Six years and 194 dinner parties with meals from around the world to help relieve the global hunger crisis.
A dinner party is more than an excuse to eat a few exotic dishes: it’s a reason to be with other people, engage in a lively conversation, and maybe even learn something. Sometimes it’s even a chance to celebrate a cause, or solve a global issue like hunger.
That’s the idea behind United Noshes, a six-year project aimed to cook a feast from every United Nations member country (in alphabetical order). That makes for a total of 194 meals (there are 193 UN members, plus two non-observing members, Holy See (Vatican City) and Palestine, and Holy See will get wrapped in as appetizers before the Honduras meal). The two women behind the project, Laura Hadden and Jesse Friedman, are estimating that to make that many meals will take about 6 years, finishing towards the beginning of 2017.
What makes United Noshes special is two things: First, they put an emphasis on local community as much as they do global. For the United Noshes team, cooking from around the world is not just a way to explore new foods, but a way of bringing people together. They invite new friends and old, and you can sign up for their newsletter to learn about upcoming dinners. Second, they use the meals as a way to raise money for World Food Program USA – as of December 2012, they raised over $12,000.

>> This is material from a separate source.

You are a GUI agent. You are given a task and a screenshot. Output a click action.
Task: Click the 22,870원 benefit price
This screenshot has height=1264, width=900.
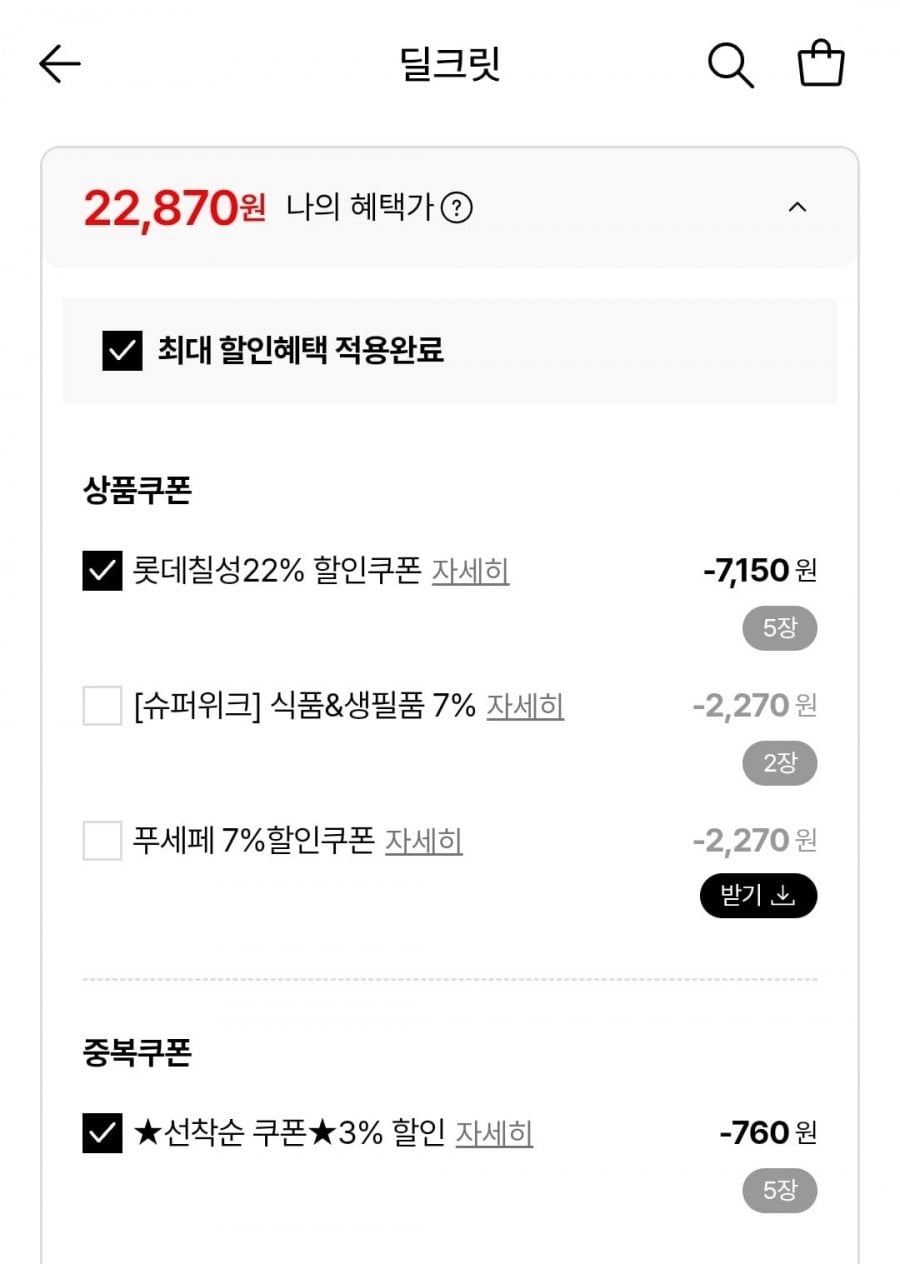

The United Noshes blog is an exploration of not only different foods, but also a geography lesson, giving you a look into even the smallest of countries. As James Michener once said, “If you reject the food, ignore the customs, fear the religion and avoid the people, you might better stay at home.” Food is an avenue for exploring cultures, and fortunately the United Noshes team is providing people with the opportunity to do that even when they are at home.
Kitchen tables are the place for us to connect, and what better way than learning about the culinary culture of new countries and taking part in something that benefits others that are not so lucky to have access to elaborate meals?